'''

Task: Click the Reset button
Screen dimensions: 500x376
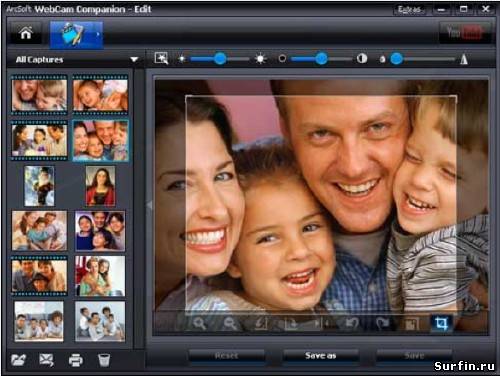Action: pos(227,356)
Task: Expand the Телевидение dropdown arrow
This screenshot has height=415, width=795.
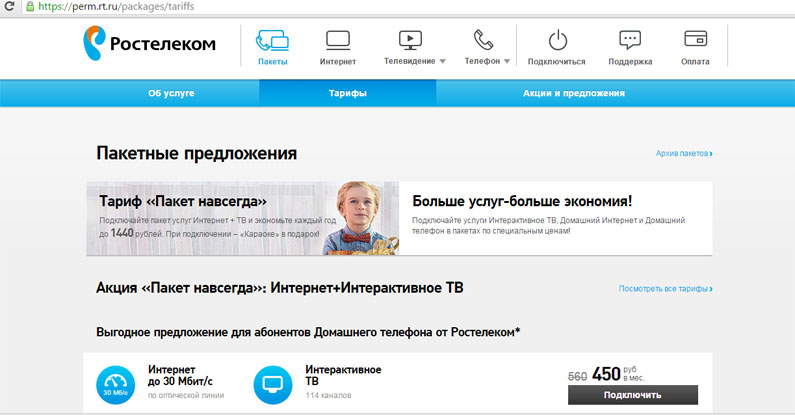Action: (443, 61)
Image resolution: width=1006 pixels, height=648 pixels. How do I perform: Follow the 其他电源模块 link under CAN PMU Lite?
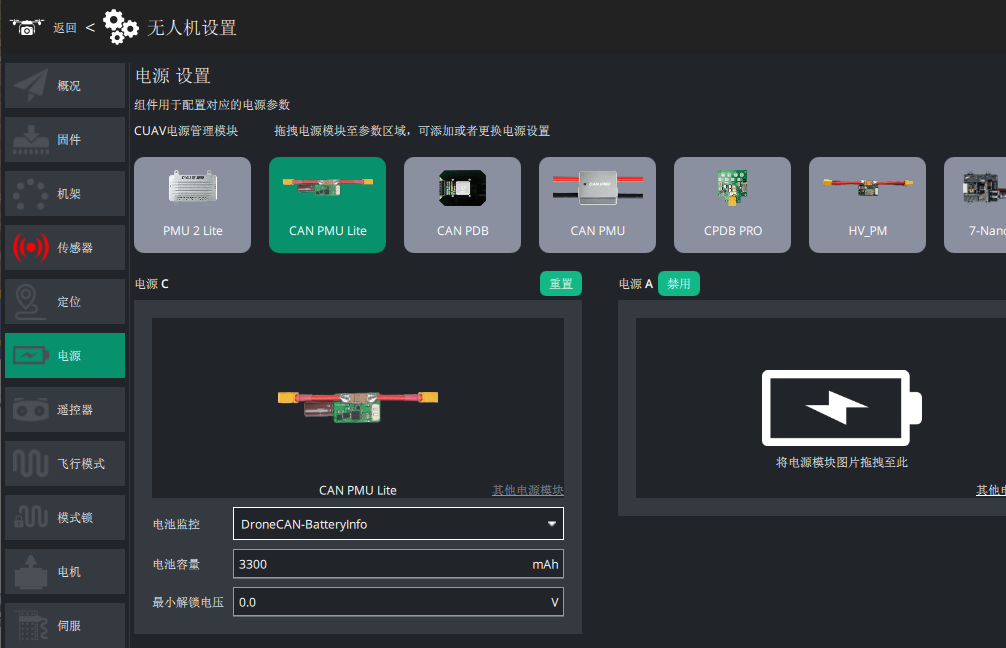pos(527,490)
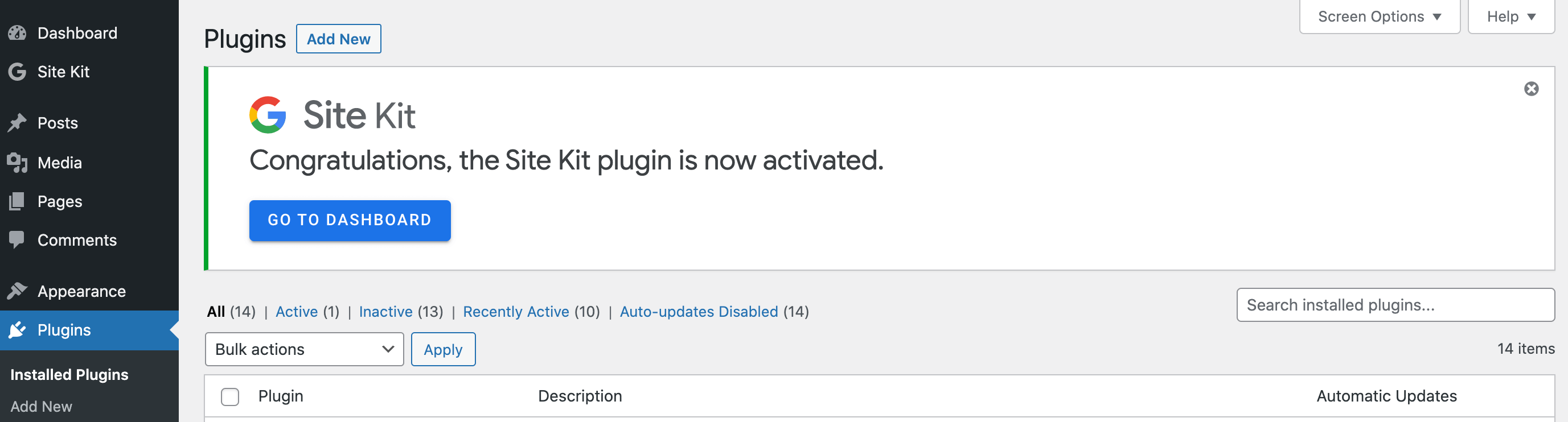Click the Apply bulk action button
Viewport: 1568px width, 422px height.
(442, 349)

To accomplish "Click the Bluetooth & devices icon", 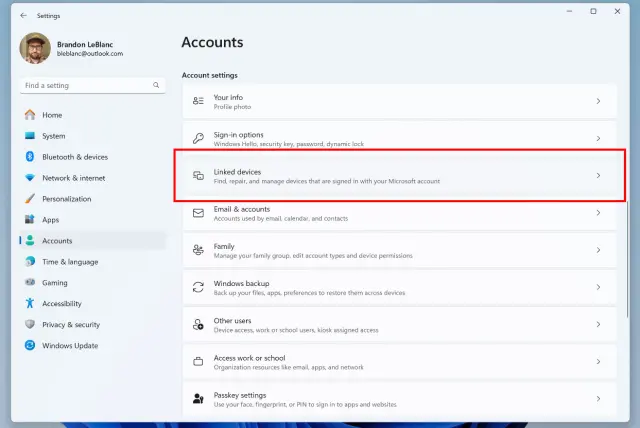I will (30, 157).
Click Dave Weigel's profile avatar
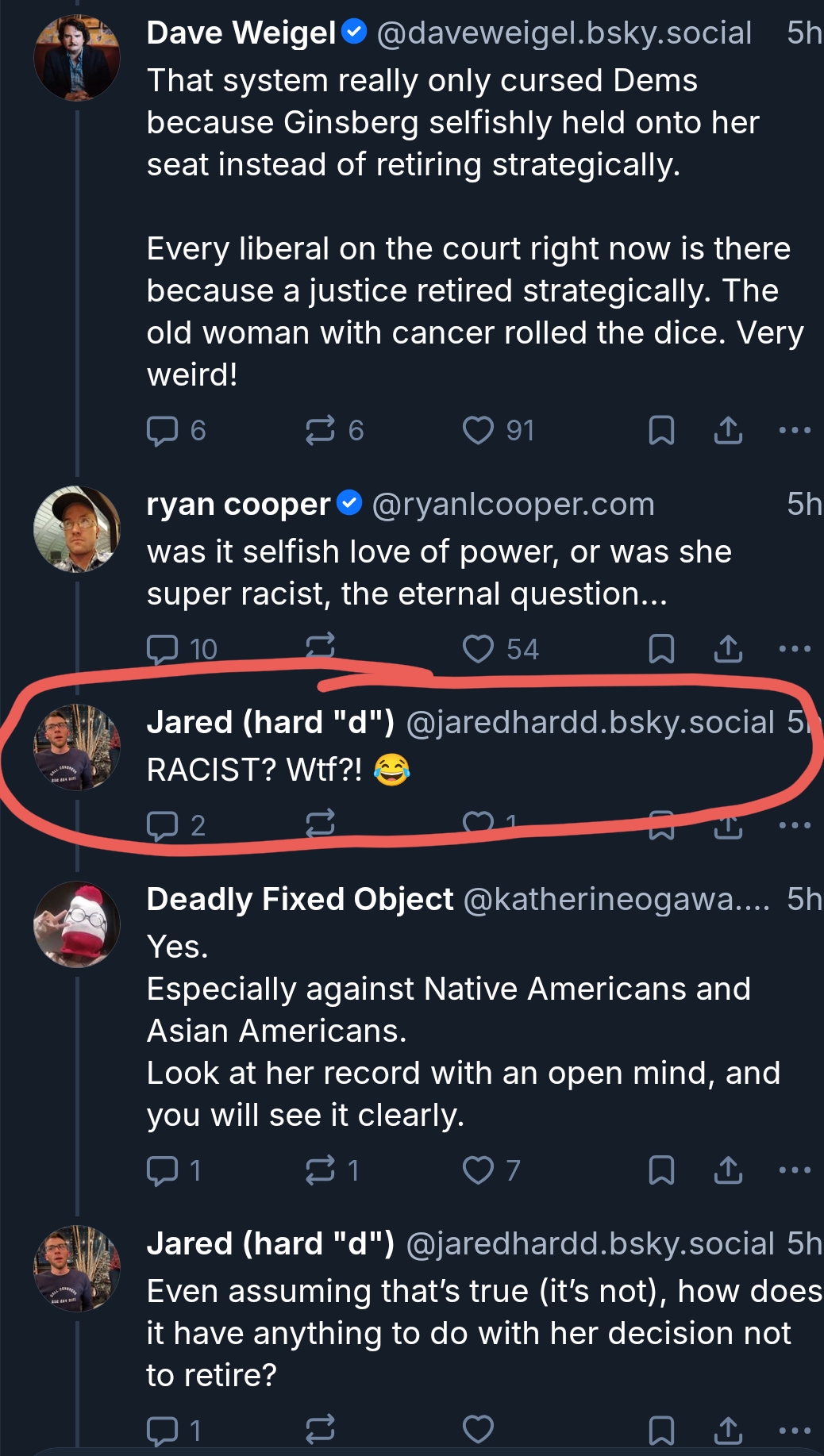 point(77,58)
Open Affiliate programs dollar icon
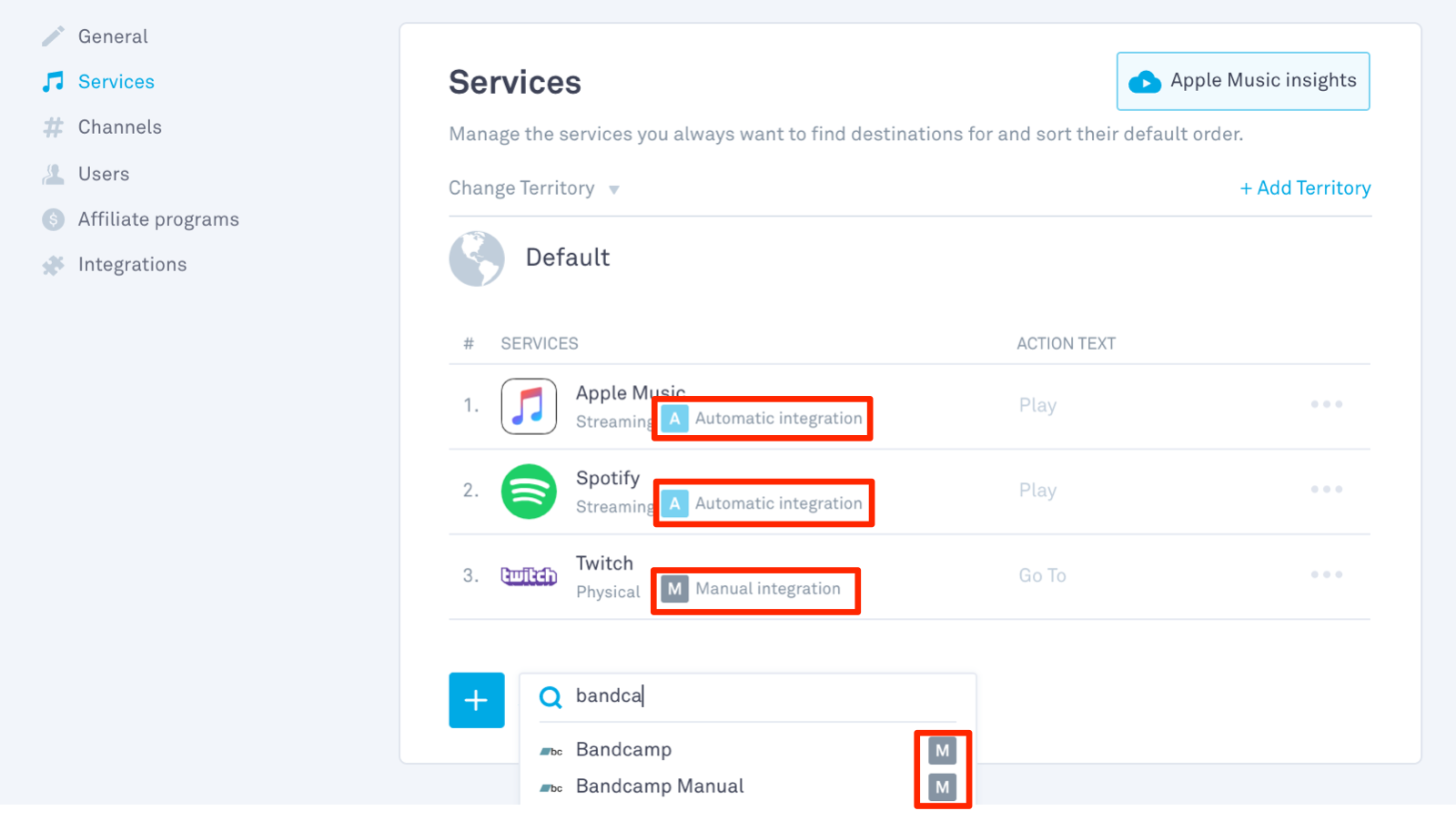The image size is (1456, 821). coord(53,219)
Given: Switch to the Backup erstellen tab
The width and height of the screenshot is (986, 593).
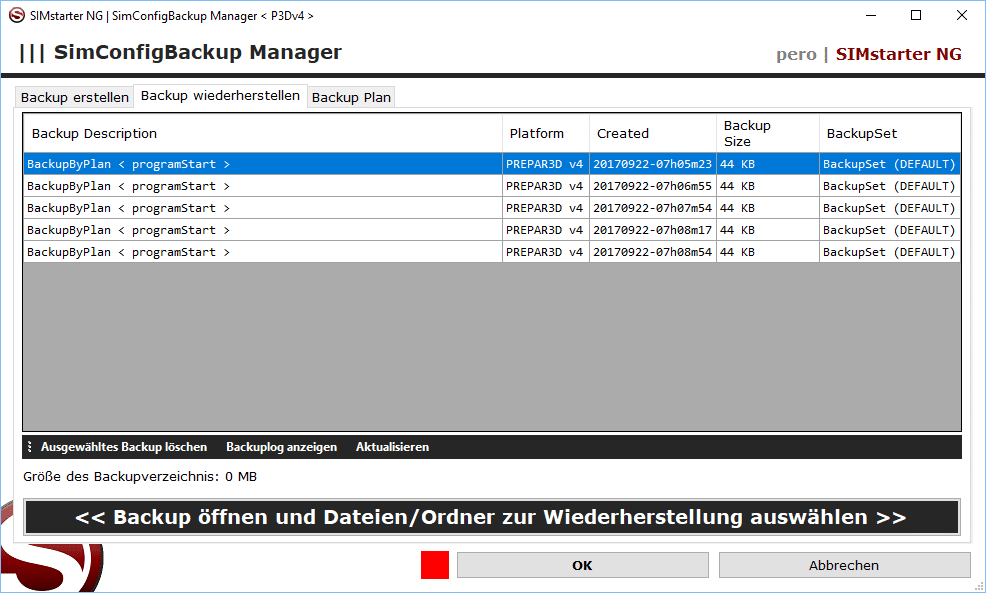Looking at the screenshot, I should 75,97.
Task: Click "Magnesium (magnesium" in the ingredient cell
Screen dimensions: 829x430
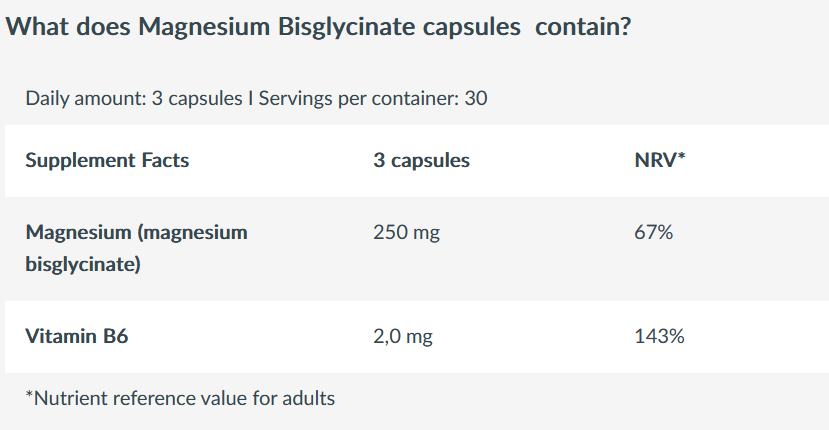Action: pyautogui.click(x=136, y=233)
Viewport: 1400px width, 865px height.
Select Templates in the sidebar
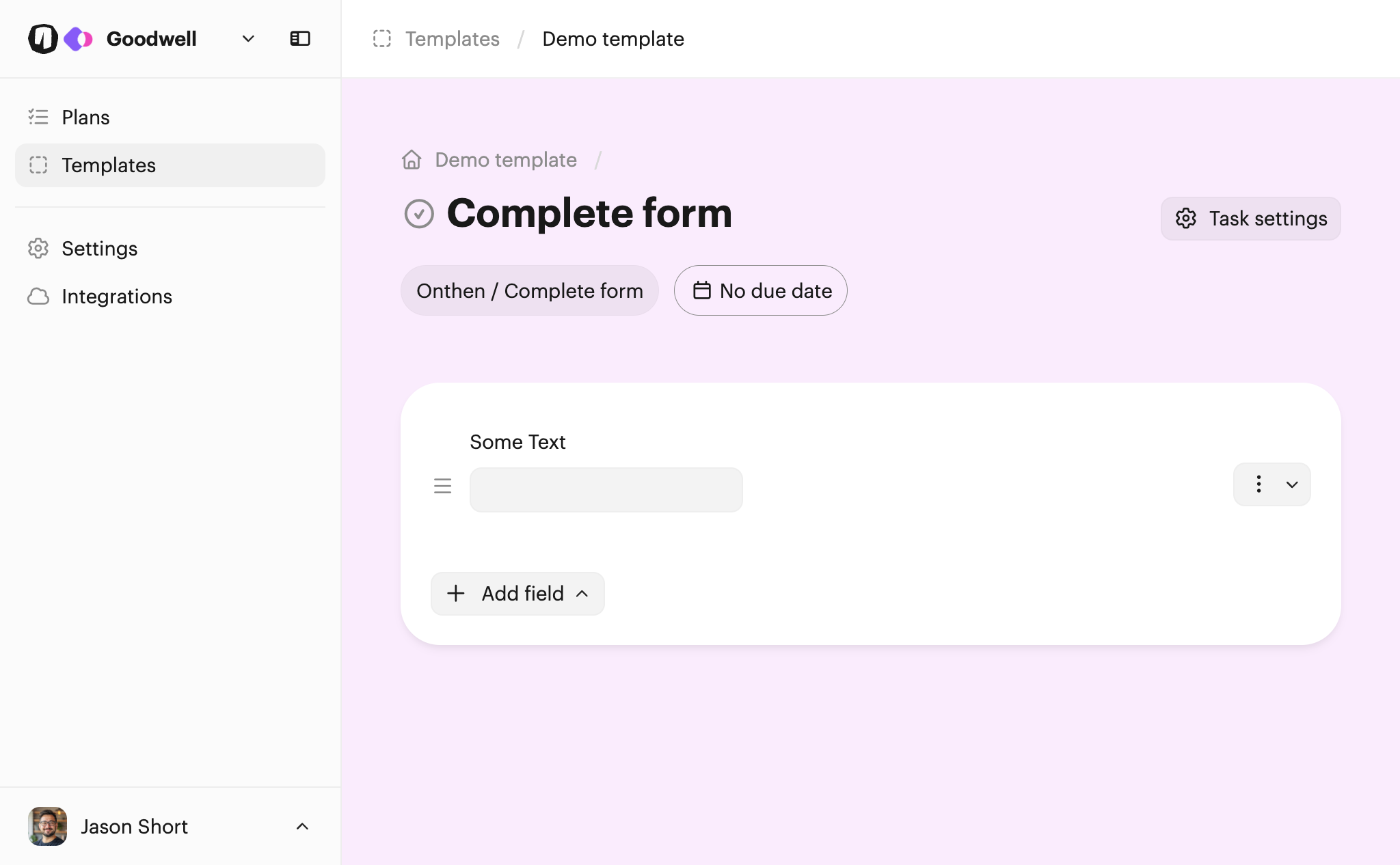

'''

_Exercise requirements:_
After locating the line with "Click Dave Weigel's profile avatar", transcribe it and the rest of the data above exactly as written, without any picture.

_Answer for the task:_
Click Dave Weigel's profile avatar
 point(77,58)
Open Affiliate programs dollar icon
The image size is (1456, 821). coord(53,219)
Given: Switch to the Backup erstellen tab
The width and height of the screenshot is (986, 593).
Looking at the screenshot, I should 75,97.
Task: Click "Magnesium (magnesium" in the ingredient cell
Screen dimensions: 829x430
Action: pyautogui.click(x=136, y=233)
Viewport: 1400px width, 865px height.
Select Templates in the sidebar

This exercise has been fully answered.